Après la réparation, on a presque terminé. Chez Swappie, on aime faire son travail minutieusement et il est donc temps pour un nouvel examen. Tšukrejev précise : « À l’aide d’un logiciel, on vérifie que les réparations ont été effectuées correctement et qu’aucun défaut n’est passé entre les mailles du filet. Si tout est en ordre, le smartphone est prêt à être vendu, avec son chargeur. »
Pour le moment, c’est encore un câble Lightning, mais bientôt, selon les directives européennes, il faudra des câbles USB-C. Ce changement cause encore quelques maux de tête logistiques à Swappie. Il semble que la proposition de la Commission européenne ne tienne pas suffisamment compte du marché des produits remis à neuf.
Achetez des produits remis à neuf
Après la visite de l’usine, nous quittons Tallinn pour prendre le ferry à destination d’Helsinki. Nous y rencontrons Emma Lehikoinen, directrice générale de l’entreprise. L’immeuble de bureaux a une atmosphère accueillante, même si la plupart des employés sont en vacances d’été. Les espaces de travail sont décorés dans un style scandinave, avec notamment un sauna, et il n’est pas rare de se promener sans chaussures sur le lieu de travail en Finlande. Néanmoins, c’est notre premier entretien avec quelqu’un en chaussettes.
Swappie a déjà vendu un million d’appareils remis à neuf depuis 2016, mais ce chiffre figure sur son site web depuis un bon moment. Les chiffres actuels du marché sont donc plutôt rares, mais les principaux cabinets d’analyse de marché (comme IDC) prévoient unanimement que le marché connaîtra une forte croissance dans les années à venir. Cette croissance est pour l’instant encore principalement portée par les consommateurs, mais Lehikoinen espère que le monde des affaires suivra également :
« C’est un jeune marché. La stigmatisation des smartphones remis à neuf persiste : on pense qu’ils sont de moins bonne qualité que les appareils neufs. La qualité est primordiale pour nous ; ce n’est pas une excuse pour ne pas acheter des smartphones remis à neuf. Mais les premiers amateurs viennent bien du monde des PME. Les entreprises cherchent à rendre leur informatique plus durable. »
Pour l’instant, Swappie ne propose que des iPhones dans ses usines et ses magasins. Lehikoinen ne sait pas encore si d’autres appareils Apple remis à neuf, tels que les iPads et les Macbooks, seront ajoutés par la suite. « Nous voulons d’abord avoir la garantie à 100 % que nous pouvons offrir la bonne qualité », dit-elle tactiquement.

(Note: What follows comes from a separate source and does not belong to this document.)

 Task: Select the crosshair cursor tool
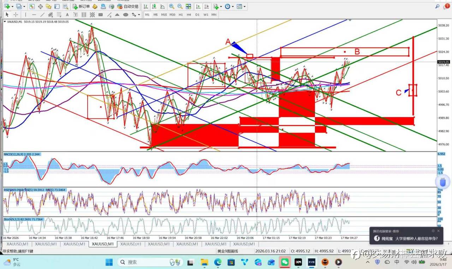click(x=16, y=14)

La transition vers Android n’est pas non plus prévue à court terme. Lehikoinen : « La demande d’appareils Android remis à neuf est actuellement beaucoup plus faible que celle des iPhones. L’écosystème Android est aussi bien plus complexe. Il y a tellement de marques et de modèles différents qu’il est plus difficile de proposer une offre complète sur le marché. »
Vers le courant principal
Swappie évolue rapidement. Une levée de fonds de 108 millions d’euros a été réalisée l’année dernière. En outre, le Financial Times lui a conféré le titre prestigieux de « start-up européenne à plus forte croissance ». Cependant, la mission écologique de l’entreprise n’a pas changé depuis le premier jour, affirme Lehikoinen.

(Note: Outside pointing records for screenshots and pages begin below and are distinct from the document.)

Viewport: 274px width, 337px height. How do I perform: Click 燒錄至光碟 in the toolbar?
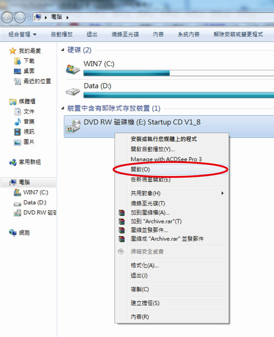click(125, 34)
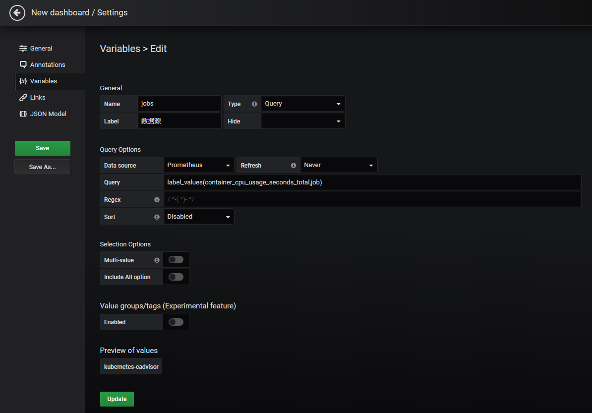Click the back arrow icon
This screenshot has height=413, width=592.
(x=17, y=13)
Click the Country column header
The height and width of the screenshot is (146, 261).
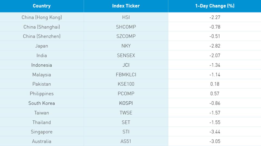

« Notre objectif est de rendre l’achat d’appareils électroniques remis à neuf courant. Ce phénomène est déjà bien plus répandu dans d’autres secteurs, comme celui de l’automobile. Nous voulons convaincre les consommateurs qu’ils peuvent remettre leurs vieux appareils sur le marché et même obtenir un prix équitable en retour. Ce changement de mentalité est au moins aussi important pour nous que le nombre d’appareils que nous pouvons revendre », conclut-elle.
Dans un monde caractérisé par l’importance croissante du développement durable, un vieil iPhone peut encore jouer un rôle important. Besoin de remplacer votre appareil ? Ne le jetez pas : Swappie veut bien faire plaisir à quelqu’un d’autre. Un geste qui n’est pas seulement bon pour le climat, mais aussi pour votre porte-monnaie.